The result for the average testing score using Lasso regression is 0.60213.

Question 21

To standardize the entire dataset, we need to use the ss.fit_transorm method again.

ss = SS()
X_ss = ss.fit_transform(X)

After standardization, we can now proceed with the fitting process using linear, ridge, lasso regression.

lin_reg = LinearRegression()
lin = lin_reg.fit(X_trans, y)

rid_reg = Ridge(alpha=25.8)
rid = rid_reg.fit(X_trans, y)

las_reg = Lasso(alpha=0.00186)
las = las_reg.fit(X_trans, y)

After doing the fitting, we can use the coef_ method to get the correlation coefficient for each of the regression models. According to the data frame we created for question 15, we learn that the least correlated variable to the target y is AveOccup. Since the index of AveOccup in the housing data frame is 5, we need to place 5 in the bracket for the coef_ method.

print(lin.coef_[5], rid.coef_[5], las.coef_[5])

From the results, we learn that Lasso regression produces the smallest score.

Question 22

This question uses the same logic from the previous question, but we need to find the correlation coefficient for the most correlated variable to the target y. By looking at the data frame in question 15, we learn that MedInc is the most correlated feature to the target and its index is 0.

print(lin.coef_[0],rid.coef_[0],las.coef_[0])

According to the results, Lasso regression once again produces the smallest correlation coefficient.

Question 23

Instead of R squared, we now use MSE when using ridge regression. One thing to note is that the optimal value for MSE is the smallest, not the biggest. Therefore, we use the command idx = np.argmin(rid_te_mse) instead of np.argmax() since we want to minimize the value. The rest of the codes is pretty much the same as what we did in question 19.
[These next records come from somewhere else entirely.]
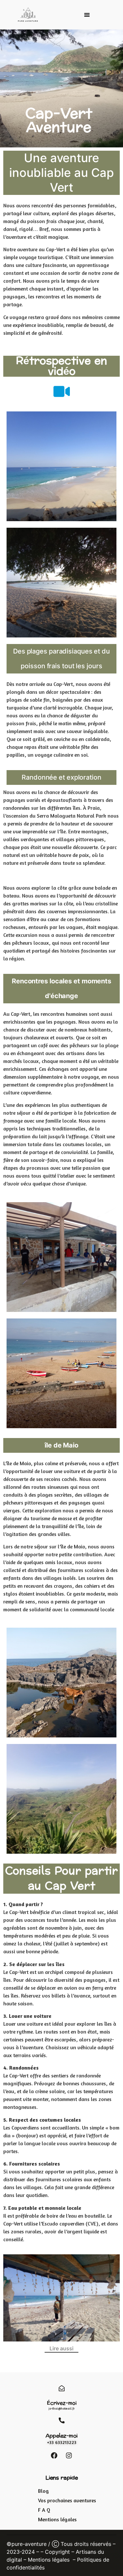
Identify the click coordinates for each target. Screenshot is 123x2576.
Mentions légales (49, 2559)
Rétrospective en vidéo (61, 366)
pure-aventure (29, 2544)
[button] (86, 14)
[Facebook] (54, 2455)
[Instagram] (69, 2455)
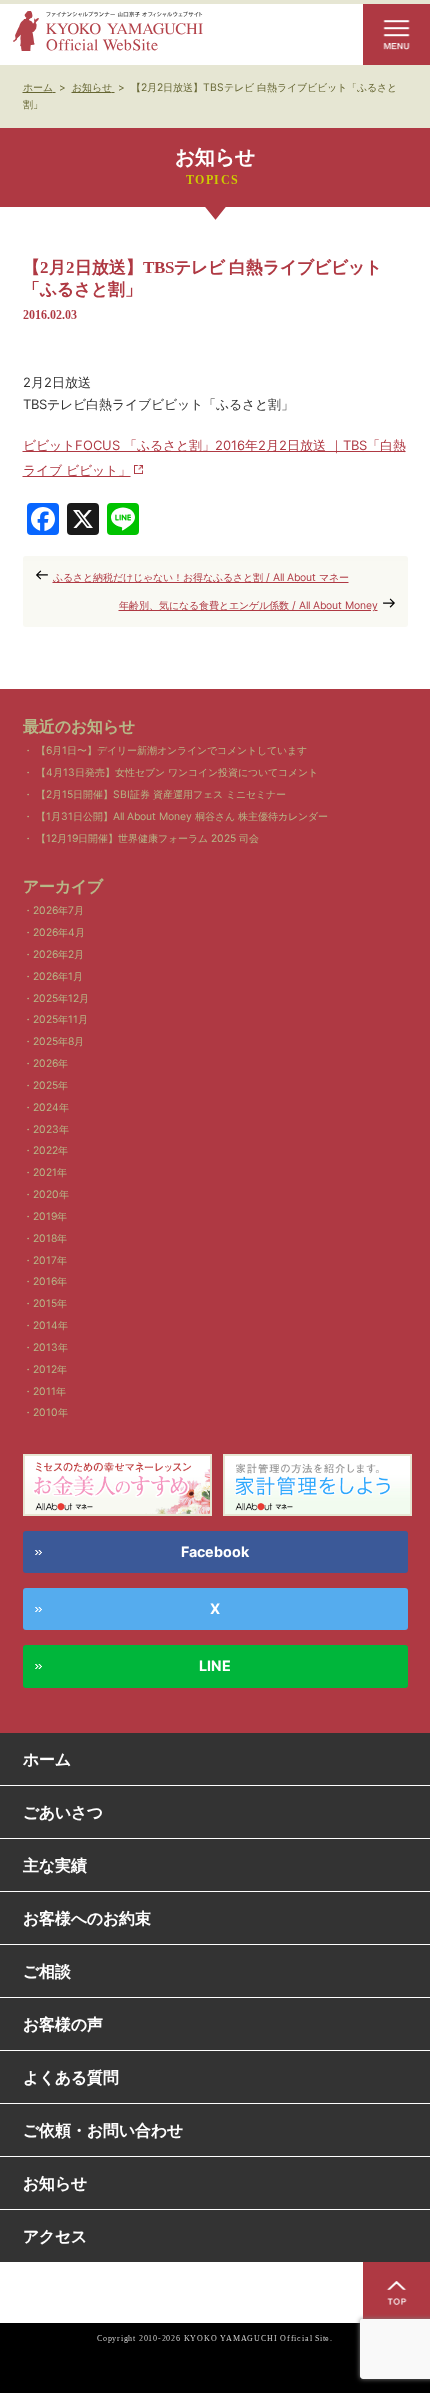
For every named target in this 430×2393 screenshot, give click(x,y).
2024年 (51, 1107)
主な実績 (55, 1865)
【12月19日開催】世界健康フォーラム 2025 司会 (147, 838)
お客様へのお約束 (87, 1918)
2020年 (51, 1194)
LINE (215, 1665)
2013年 (50, 1347)
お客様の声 (63, 2024)
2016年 (50, 1281)
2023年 (51, 1129)
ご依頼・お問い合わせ (103, 2130)
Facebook (215, 1551)
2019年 (50, 1216)
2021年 (50, 1172)
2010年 (50, 1412)
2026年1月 (58, 976)
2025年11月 (60, 1019)
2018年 (50, 1238)
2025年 (50, 1085)
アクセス (55, 2236)
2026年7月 (58, 910)
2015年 (50, 1303)
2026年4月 (59, 932)
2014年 (50, 1325)
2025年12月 (61, 998)
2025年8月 (58, 1041)
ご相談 (47, 1971)
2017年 (50, 1260)
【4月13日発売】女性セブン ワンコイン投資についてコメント (177, 772)
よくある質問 (71, 2077)
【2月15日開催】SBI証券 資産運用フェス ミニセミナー (161, 794)
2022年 (50, 1150)
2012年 (50, 1369)
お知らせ (55, 2183)
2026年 (50, 1063)
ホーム (47, 1759)
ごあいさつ (63, 1812)
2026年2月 (58, 954)
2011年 (49, 1391)
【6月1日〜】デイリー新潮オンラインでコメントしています (171, 750)
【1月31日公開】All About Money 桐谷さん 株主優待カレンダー (182, 816)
a_range = np.linspace(20, 30, 101)

k = 20

avg_tr_score=[]
avg_te_score=[]
avg_tr_mse = []
avg_te_mse = []

for a in a_range:
    rid_reg = Ridge(alpha=a)
    train_scores,test_scores, train_mse, test_mse = DoKFold(rid_reg,X,y,k)
    avg_tr_score.append(np.mean(train_scores))
    avg_te_score.append(np.mean(test_scores))
    avg_tr_mse.append(np.mean(train_mse))
    avg_te_mse.append(np.mean(test_mse))

idx = np.argmin(avg_te_mse)
print(avg_tr_score[idx], avg_te_score[idx], avg_tr_mse[idx], avg_te_mse[idx])
print('Optimal alpha value: ' + format(a_range[idx], '.3f'))

The optimal value I obtained by using MSE is different from the one using R squared. The optimal value in this case is 26.1 while it is 25.8 when using R squared.

Question 24

To find the optimal value for Lasso regression using MSE, we also need to modify the codes using idx = np.argmin(las_te_mse) since the smaller the MSE, the better.

a_range = np.linspace(0.001, 0.003, 101)

k = 20

avg_tr_score=[]
avg_te_score=[]
avg_tr_mse = []
avg_te_mse = []

for a in a_range:
    las_reg = Lasso(alpha=a)
    train_scores,test_scores, train_mse, test_mse = DoKFold(las_reg,X,y,k)
    avg_tr_score.append(np.mean(train_scores))
    avg_te_score.append(np.mean(test_scores))
    avg_tr_mse.append(np.mean(train_mse))
    avg_te_mse.append(np.mean(test_mse))

idx = np.argmin(avg_te_mse)
print(avg_tr_score[idx], avg_te_score[idx], avg_tr_mse[idx], avg_te_mse[idx])
print('Optimal alpha value: ' + format(a_range[idx], '.3f'))

The optimal values using MSE and R squared for Lasso regression are both 0.00186.

Final Reflection

I got everything right for the midterm. I probably struggled most with how to implement MSE when doing regression, but later I figured out it was because I forgot to minimize MSE. Overall, the midterm was quite challenging for me.